> Task to carry out
Could you reproduce, with no changes, the lines from the one containing "Where should I click to: Click Select..." through the one containing "click(158, 200)", both included?
——
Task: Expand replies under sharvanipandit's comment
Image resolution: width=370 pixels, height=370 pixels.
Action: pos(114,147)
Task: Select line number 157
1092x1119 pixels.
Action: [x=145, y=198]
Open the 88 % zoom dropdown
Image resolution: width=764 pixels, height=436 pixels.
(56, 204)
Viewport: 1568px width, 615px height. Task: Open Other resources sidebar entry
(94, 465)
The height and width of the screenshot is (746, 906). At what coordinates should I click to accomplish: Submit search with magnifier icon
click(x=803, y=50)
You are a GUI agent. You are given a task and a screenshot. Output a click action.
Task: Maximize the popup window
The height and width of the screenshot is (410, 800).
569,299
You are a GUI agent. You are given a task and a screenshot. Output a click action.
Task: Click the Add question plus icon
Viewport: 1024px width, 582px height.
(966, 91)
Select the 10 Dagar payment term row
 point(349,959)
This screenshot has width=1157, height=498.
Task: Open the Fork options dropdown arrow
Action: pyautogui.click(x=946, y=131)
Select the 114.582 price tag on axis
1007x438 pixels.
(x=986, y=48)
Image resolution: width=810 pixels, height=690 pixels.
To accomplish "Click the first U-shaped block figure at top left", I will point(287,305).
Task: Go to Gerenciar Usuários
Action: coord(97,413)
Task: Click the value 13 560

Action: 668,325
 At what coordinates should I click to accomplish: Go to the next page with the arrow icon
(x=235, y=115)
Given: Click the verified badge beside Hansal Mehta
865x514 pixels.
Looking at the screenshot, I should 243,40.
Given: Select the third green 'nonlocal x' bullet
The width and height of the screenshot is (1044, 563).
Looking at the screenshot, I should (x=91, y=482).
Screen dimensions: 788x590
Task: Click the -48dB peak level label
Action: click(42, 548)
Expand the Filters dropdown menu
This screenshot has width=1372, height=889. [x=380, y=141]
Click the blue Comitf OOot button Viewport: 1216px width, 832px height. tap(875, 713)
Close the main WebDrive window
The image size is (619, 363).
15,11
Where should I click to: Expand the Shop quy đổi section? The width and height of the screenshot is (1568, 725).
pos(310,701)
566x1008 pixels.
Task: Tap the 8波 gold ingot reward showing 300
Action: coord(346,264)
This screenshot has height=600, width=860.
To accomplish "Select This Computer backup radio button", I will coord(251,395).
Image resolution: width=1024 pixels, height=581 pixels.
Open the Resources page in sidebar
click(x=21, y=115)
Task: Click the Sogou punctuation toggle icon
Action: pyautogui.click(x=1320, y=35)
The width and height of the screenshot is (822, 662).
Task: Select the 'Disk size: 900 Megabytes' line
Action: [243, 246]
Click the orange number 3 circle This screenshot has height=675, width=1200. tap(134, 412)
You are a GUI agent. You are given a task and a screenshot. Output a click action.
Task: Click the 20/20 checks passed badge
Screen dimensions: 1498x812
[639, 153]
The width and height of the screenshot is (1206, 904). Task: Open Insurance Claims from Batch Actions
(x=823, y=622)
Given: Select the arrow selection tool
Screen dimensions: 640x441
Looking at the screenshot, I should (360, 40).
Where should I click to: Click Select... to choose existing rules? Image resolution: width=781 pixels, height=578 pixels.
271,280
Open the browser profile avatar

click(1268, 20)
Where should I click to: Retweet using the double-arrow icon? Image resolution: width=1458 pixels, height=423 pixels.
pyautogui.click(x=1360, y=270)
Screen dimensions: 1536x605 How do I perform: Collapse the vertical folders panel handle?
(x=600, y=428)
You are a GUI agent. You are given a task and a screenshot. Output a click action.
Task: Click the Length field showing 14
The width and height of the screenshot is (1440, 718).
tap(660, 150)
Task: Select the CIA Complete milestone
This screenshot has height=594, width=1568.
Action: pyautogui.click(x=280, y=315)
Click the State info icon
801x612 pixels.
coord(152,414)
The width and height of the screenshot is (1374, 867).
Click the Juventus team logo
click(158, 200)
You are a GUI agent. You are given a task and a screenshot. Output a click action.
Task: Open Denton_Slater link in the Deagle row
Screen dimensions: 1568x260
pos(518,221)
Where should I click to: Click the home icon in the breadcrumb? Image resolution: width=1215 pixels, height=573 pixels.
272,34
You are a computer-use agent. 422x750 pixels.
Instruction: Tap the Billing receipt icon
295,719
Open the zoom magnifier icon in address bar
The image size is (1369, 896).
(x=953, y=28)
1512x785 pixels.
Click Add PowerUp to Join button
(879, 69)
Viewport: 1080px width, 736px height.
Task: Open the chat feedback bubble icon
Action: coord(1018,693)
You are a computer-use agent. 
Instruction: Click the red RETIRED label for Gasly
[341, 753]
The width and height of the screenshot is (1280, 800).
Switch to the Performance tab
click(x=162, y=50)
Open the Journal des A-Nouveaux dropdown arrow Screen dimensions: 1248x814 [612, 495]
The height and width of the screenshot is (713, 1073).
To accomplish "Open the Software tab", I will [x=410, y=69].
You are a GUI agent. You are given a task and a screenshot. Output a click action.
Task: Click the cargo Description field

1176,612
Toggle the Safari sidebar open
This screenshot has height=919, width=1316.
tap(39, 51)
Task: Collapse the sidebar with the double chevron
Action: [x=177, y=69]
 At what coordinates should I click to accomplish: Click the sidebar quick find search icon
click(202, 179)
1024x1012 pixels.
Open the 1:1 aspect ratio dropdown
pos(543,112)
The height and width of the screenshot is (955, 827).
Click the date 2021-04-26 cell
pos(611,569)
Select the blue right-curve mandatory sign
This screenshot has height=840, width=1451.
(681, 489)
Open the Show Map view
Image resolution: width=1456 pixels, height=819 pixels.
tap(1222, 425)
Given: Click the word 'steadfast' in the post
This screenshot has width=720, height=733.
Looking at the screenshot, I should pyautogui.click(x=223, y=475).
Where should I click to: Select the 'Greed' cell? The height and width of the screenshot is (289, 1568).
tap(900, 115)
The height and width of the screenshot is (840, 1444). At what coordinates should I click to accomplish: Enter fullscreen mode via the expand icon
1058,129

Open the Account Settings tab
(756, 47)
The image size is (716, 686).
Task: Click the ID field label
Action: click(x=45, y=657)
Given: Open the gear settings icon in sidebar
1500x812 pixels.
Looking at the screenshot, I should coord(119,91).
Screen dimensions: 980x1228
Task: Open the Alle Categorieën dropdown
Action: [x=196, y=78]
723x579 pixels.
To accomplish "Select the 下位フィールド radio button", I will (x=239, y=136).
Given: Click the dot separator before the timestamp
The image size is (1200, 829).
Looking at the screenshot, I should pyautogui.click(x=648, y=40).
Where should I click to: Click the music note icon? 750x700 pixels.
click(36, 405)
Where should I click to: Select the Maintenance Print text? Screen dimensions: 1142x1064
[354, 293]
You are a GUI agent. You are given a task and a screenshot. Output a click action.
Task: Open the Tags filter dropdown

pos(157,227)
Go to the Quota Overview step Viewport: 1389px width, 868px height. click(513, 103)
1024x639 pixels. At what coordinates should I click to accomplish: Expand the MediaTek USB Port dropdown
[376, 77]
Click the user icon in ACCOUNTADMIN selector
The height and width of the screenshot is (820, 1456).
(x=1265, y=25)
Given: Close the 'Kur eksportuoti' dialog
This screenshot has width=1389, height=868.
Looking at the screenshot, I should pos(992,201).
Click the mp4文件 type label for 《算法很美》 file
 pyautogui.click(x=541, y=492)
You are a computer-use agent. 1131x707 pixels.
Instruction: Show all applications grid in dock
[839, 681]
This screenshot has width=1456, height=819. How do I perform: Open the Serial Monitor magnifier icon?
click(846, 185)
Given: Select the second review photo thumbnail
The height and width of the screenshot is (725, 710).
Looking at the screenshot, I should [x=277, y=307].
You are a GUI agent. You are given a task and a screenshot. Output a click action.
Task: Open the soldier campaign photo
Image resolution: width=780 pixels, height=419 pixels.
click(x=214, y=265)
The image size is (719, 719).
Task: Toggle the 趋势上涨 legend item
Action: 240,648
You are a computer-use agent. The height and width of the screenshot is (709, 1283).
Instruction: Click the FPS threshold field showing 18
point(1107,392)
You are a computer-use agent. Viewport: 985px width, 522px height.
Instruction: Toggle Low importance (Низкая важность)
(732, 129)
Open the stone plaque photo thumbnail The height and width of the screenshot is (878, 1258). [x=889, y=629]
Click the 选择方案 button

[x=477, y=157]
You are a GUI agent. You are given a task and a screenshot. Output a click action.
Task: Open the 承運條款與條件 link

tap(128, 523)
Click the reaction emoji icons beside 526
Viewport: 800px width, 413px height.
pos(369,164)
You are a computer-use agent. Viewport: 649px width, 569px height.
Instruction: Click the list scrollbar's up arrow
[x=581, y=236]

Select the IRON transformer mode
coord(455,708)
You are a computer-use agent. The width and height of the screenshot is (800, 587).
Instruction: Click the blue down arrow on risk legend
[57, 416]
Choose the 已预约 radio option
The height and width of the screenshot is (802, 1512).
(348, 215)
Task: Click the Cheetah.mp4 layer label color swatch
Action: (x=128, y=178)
——
> The answer
Where should I click to: Click Select... to choose existing rules? Image resolution: width=781 pixels, height=578 pixels.
271,280
Open the browser profile avatar

click(1268, 20)
Where should I click to: Retweet using the double-arrow icon? Image resolution: width=1458 pixels, height=423 pixels.
pyautogui.click(x=1360, y=270)
Screen dimensions: 1536x605 How do I perform: Collapse the vertical folders panel handle?
(x=600, y=428)
You are a GUI agent. You are given a task and a screenshot. Output a click action.
Task: Click the Length field showing 14
The width and height of the screenshot is (1440, 718).
tap(660, 150)
Task: Select the CIA Complete milestone
This screenshot has height=594, width=1568.
Action: pyautogui.click(x=280, y=315)
Click the State info icon
801x612 pixels.
coord(152,414)
The width and height of the screenshot is (1374, 867).
Click the Juventus team logo
click(158, 200)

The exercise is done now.